Exercise description -
Pictures excluded, copy word for word the lines from the one holding "Open options via the gear icon" through the last line below.

Provided entries section start

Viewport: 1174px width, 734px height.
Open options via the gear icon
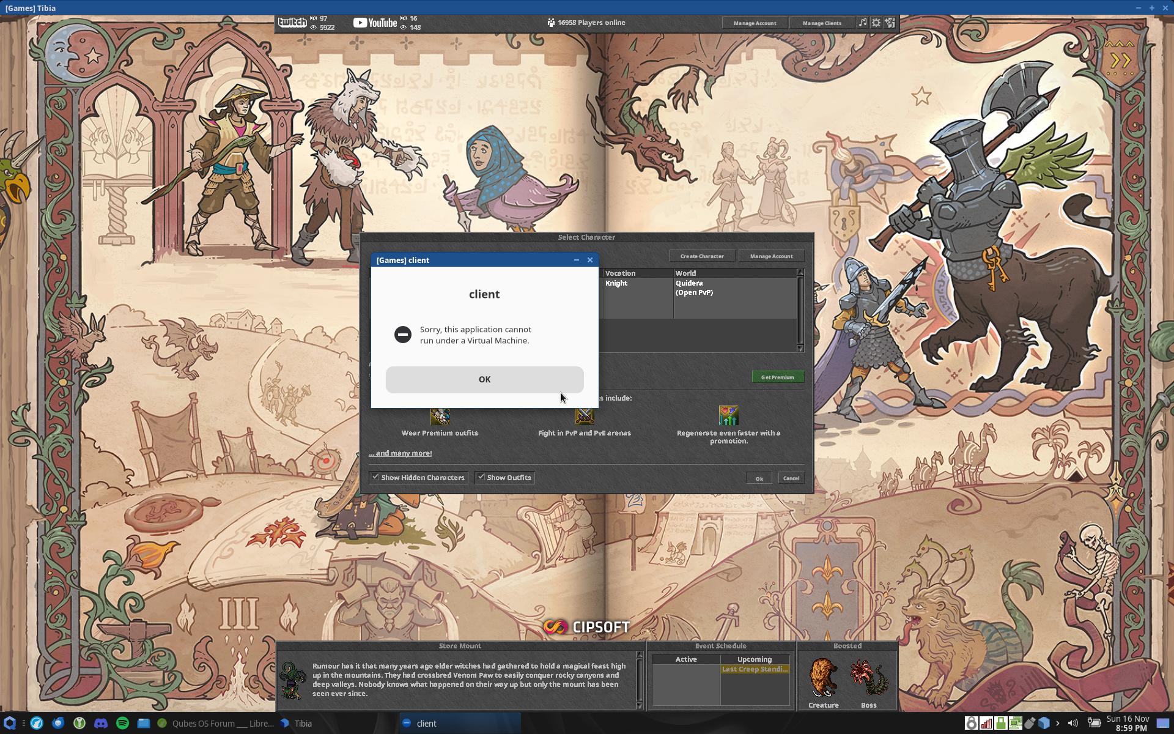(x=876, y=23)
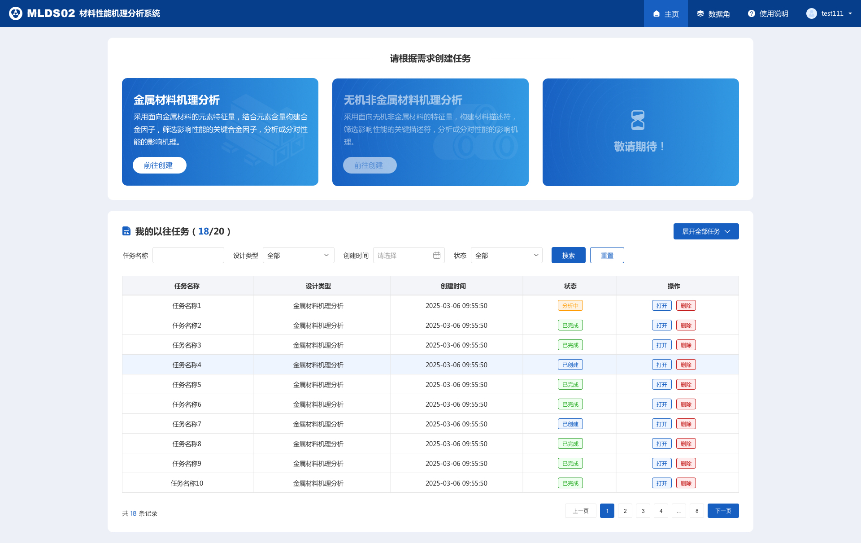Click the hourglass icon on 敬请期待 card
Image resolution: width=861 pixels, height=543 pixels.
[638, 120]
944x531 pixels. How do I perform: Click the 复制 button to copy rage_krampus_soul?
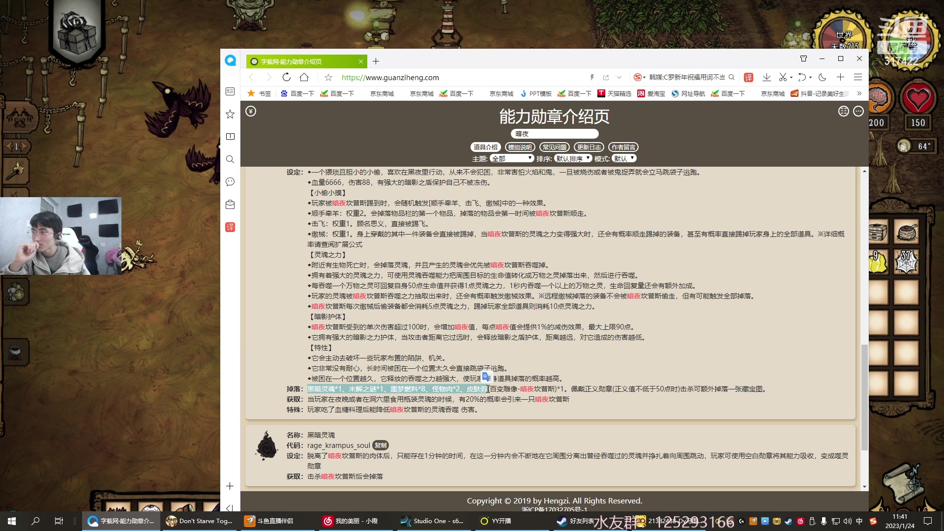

Provided entries section end

Task solution -
Open options via the gear icon
(x=876, y=23)
Click the hourglass icon on 敬请期待 card
Image resolution: width=861 pixels, height=543 pixels.
[638, 120]
944x531 pixels. How do I perform: Click the 复制 button to copy rage_krampus_soul?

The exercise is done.